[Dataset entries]
+++++
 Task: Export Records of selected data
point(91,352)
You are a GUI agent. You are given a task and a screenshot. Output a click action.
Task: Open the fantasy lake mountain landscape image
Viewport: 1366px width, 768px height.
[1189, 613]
+++++
**ASSIGNED TASK:** Each line of the data is to be output exactly, with none skipped.

**ANSWER FOR THIS EXERCISE:**
 Task: Export Records of selected data
point(91,352)
You are a GUI agent. You are given a task and a screenshot. Output a click action.
Task: Open the fantasy lake mountain landscape image
Viewport: 1366px width, 768px height.
[1189, 613]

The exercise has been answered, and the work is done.